#### MATERIAL

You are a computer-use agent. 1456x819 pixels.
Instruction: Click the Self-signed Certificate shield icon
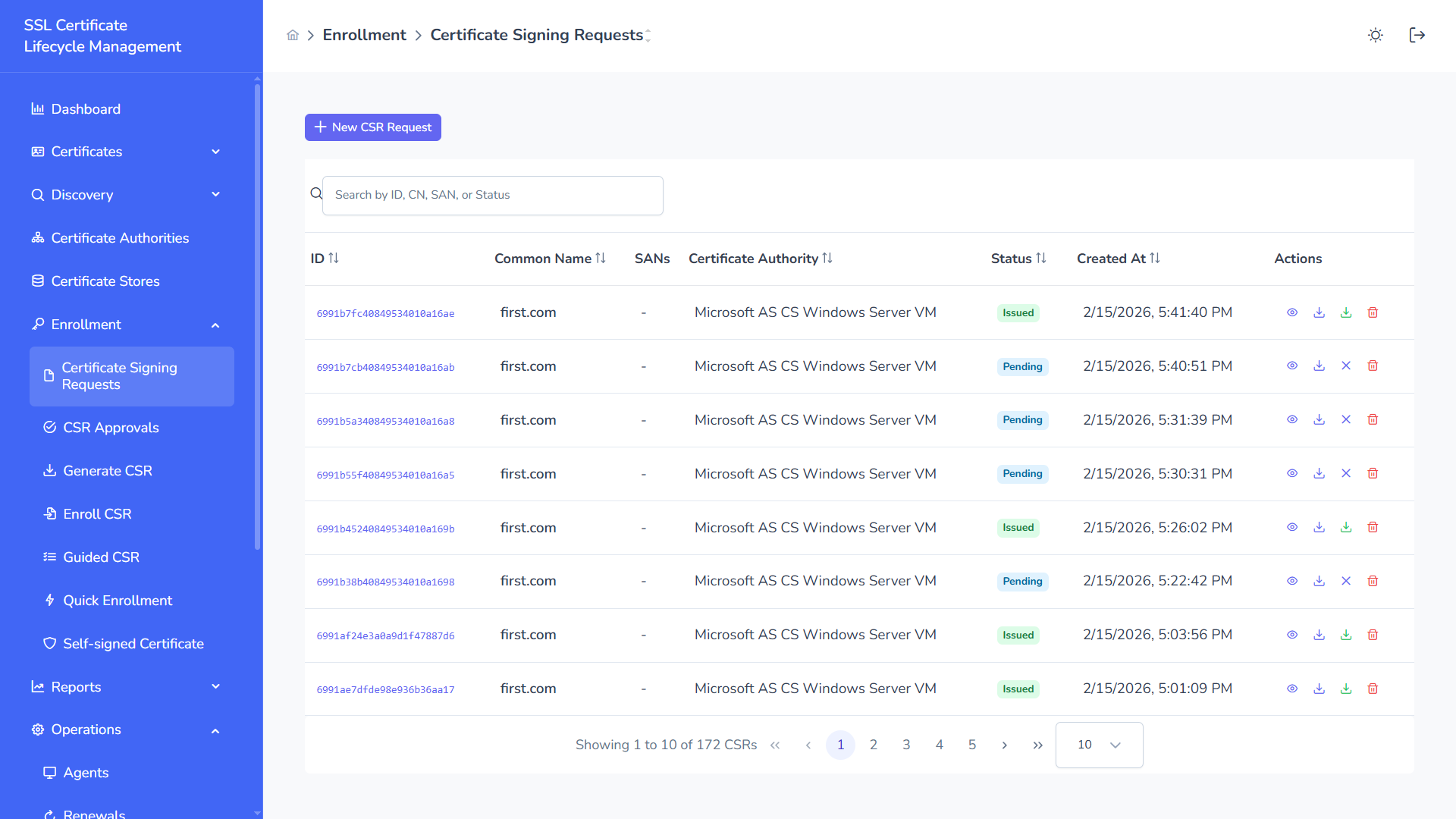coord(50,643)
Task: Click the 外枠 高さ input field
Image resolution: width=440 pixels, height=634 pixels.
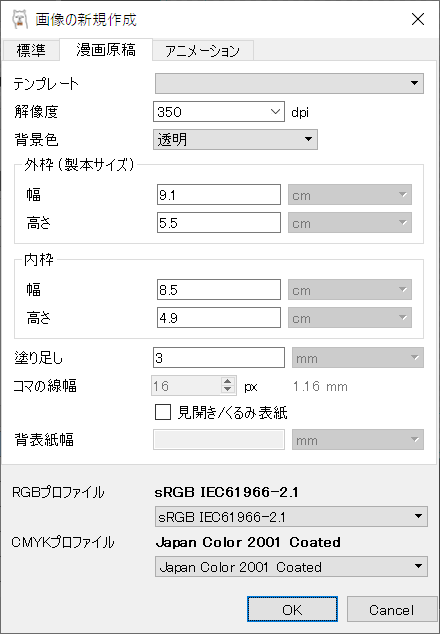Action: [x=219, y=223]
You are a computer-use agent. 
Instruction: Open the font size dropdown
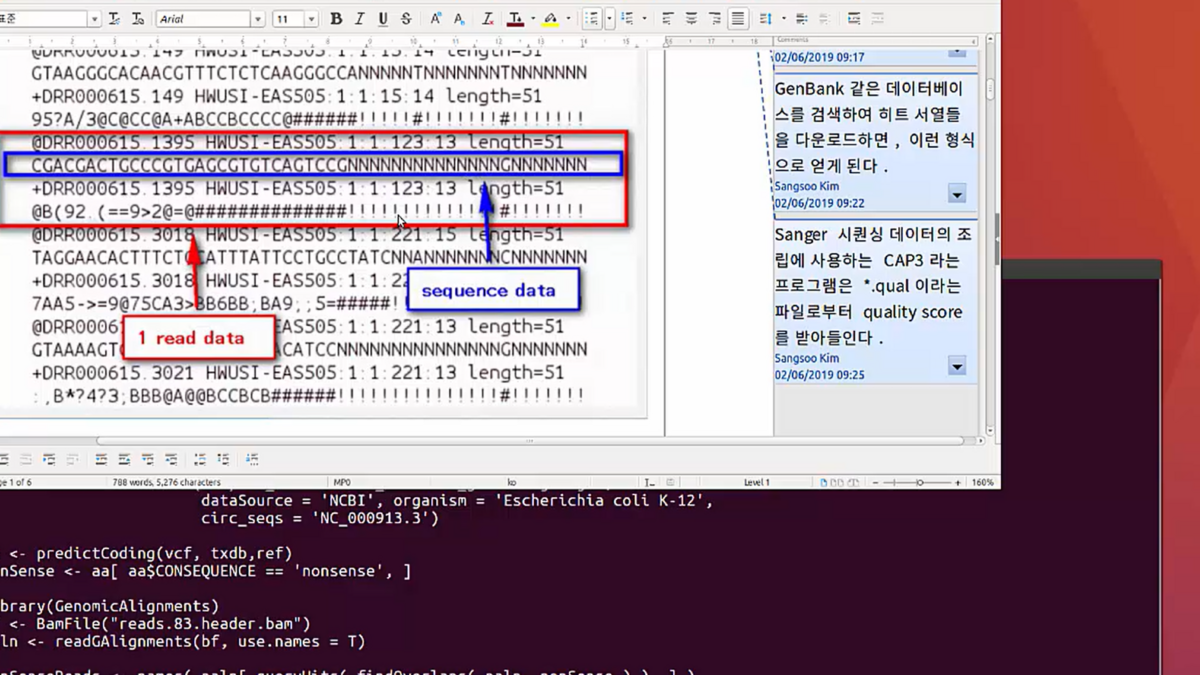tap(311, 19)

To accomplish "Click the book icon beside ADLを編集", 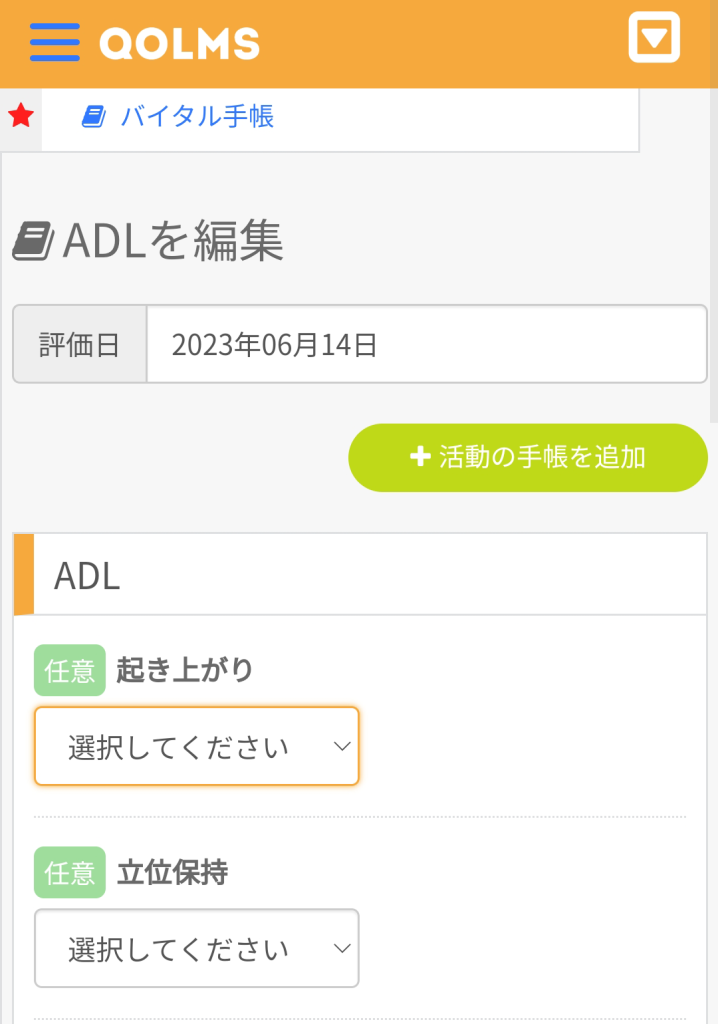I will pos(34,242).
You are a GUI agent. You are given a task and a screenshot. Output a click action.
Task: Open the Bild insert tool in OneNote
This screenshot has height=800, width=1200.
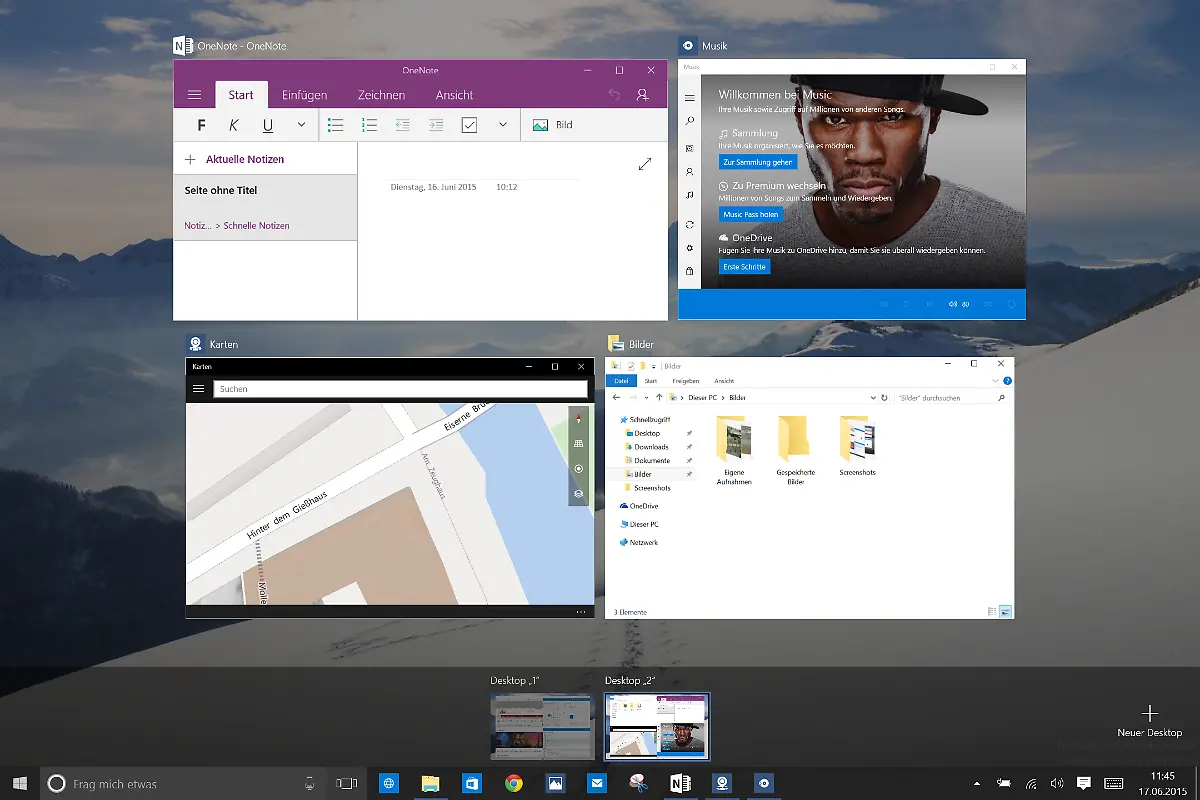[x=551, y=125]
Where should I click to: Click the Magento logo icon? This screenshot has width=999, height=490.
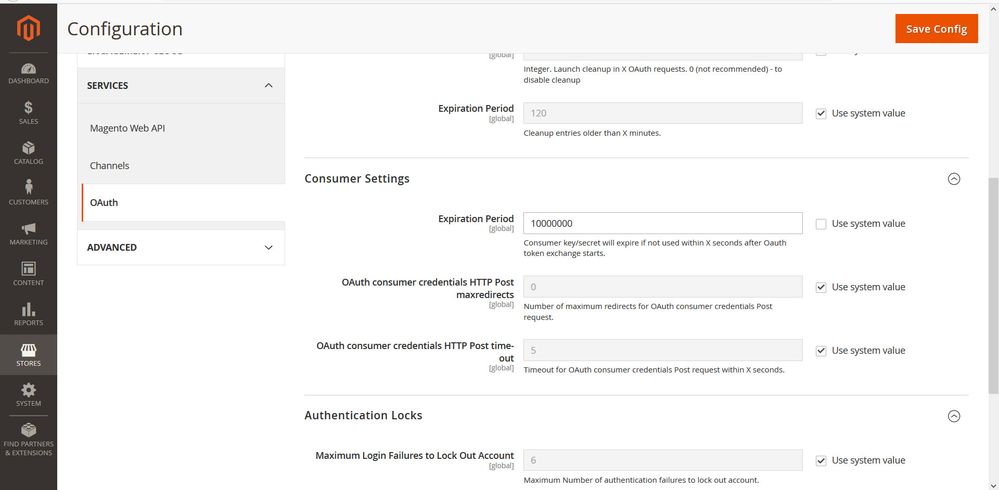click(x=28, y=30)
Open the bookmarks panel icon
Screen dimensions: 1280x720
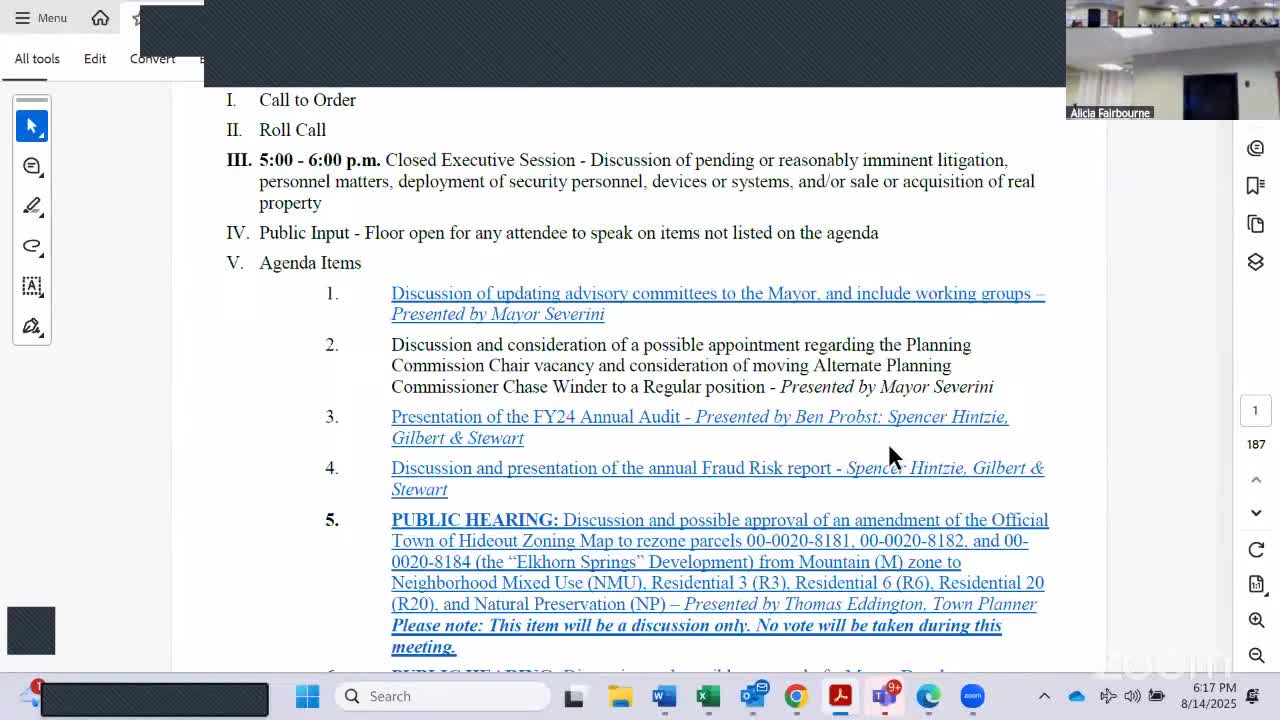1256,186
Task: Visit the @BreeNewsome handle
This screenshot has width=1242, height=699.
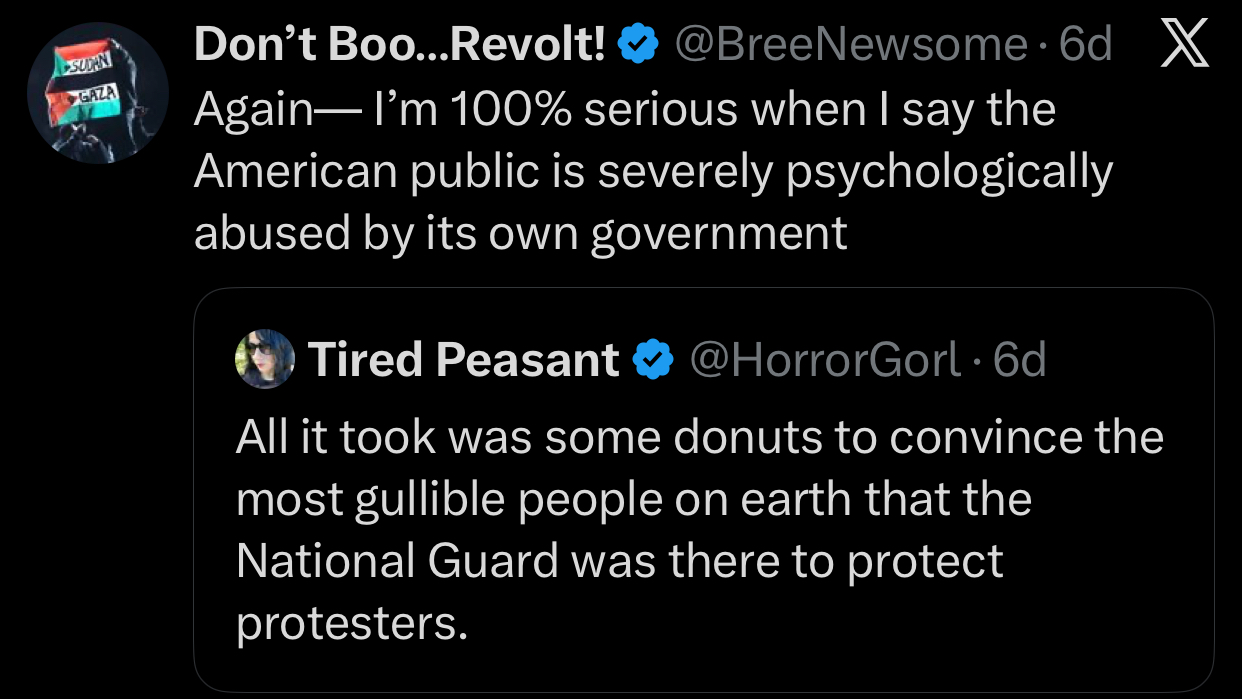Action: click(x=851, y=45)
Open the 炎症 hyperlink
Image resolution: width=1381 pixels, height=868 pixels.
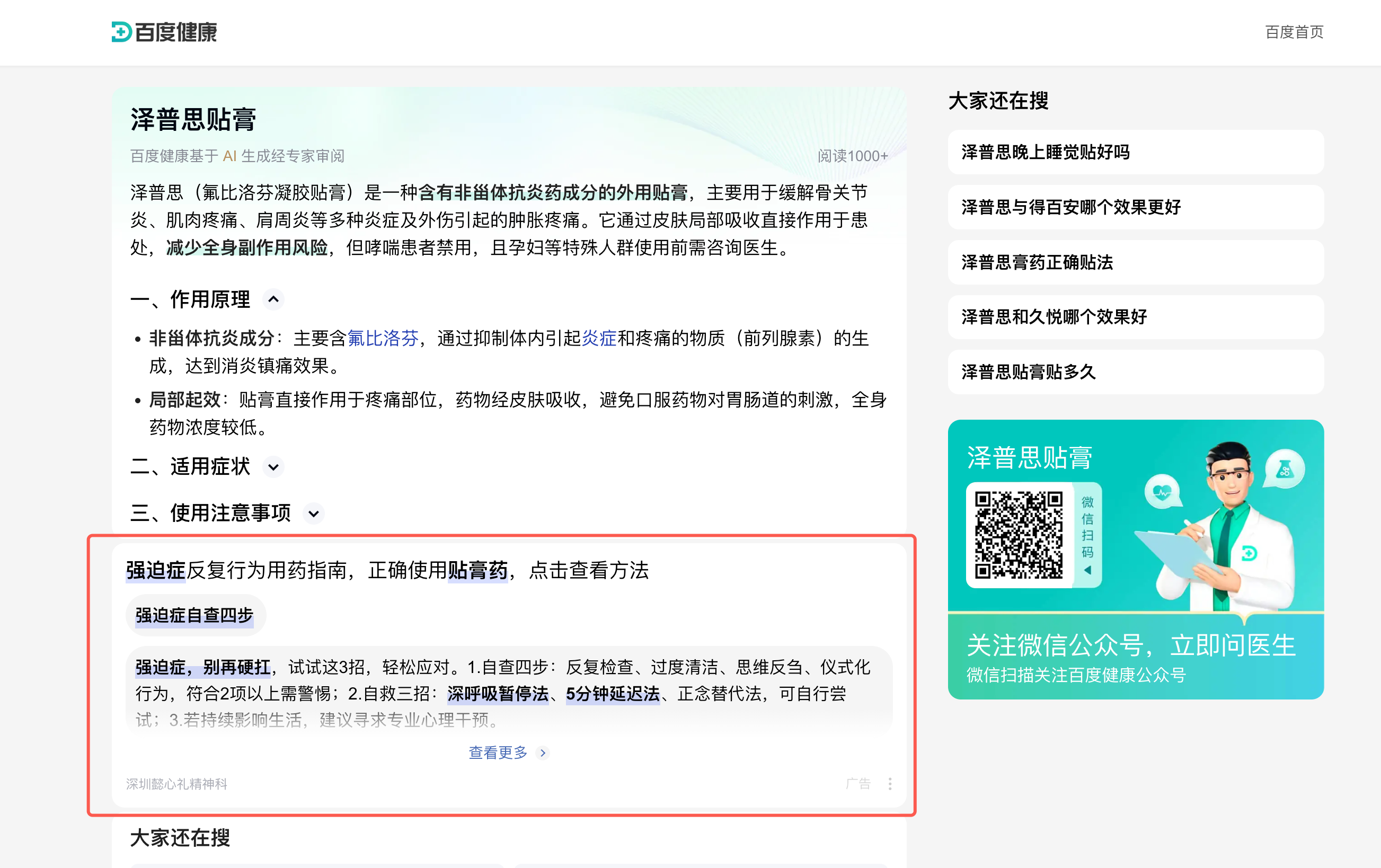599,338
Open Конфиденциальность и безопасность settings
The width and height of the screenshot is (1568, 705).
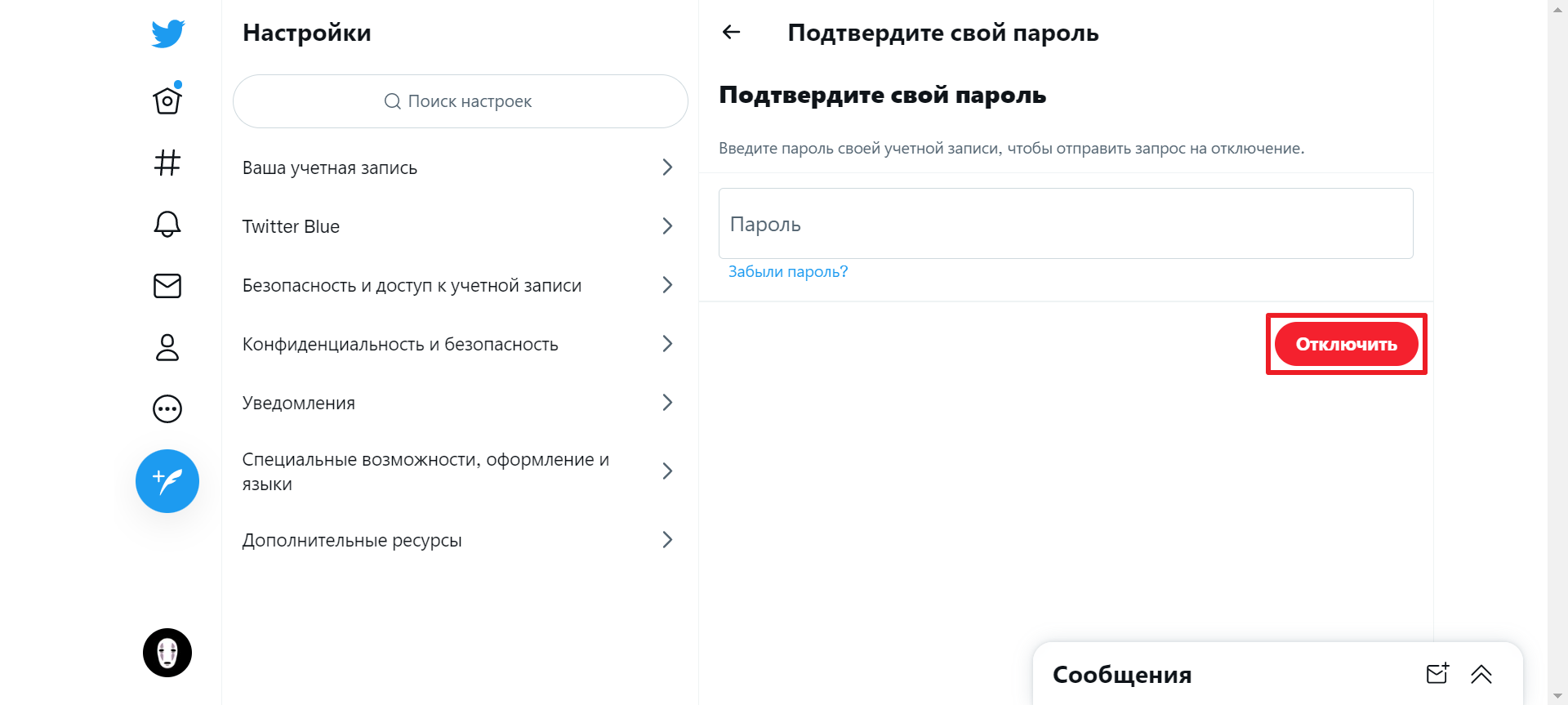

########

TO DO
Edit the entries from their first line through the line containing "tap(311, 19)", replacing "computer-use agent" with "screen agent" and keeping everything else the same. Leave the pictures out.

SOLUTION FOR THIS PROBLEM
You are a screen agent. 1456x819 pixels.
Instruction: Click the Self-signed Certificate shield icon
coord(50,643)
Task: Click the 外枠 高さ input field
Image resolution: width=440 pixels, height=634 pixels.
Action: [x=219, y=223]
You are a screen agent. 
Instruction: Open the font size dropdown
tap(311, 19)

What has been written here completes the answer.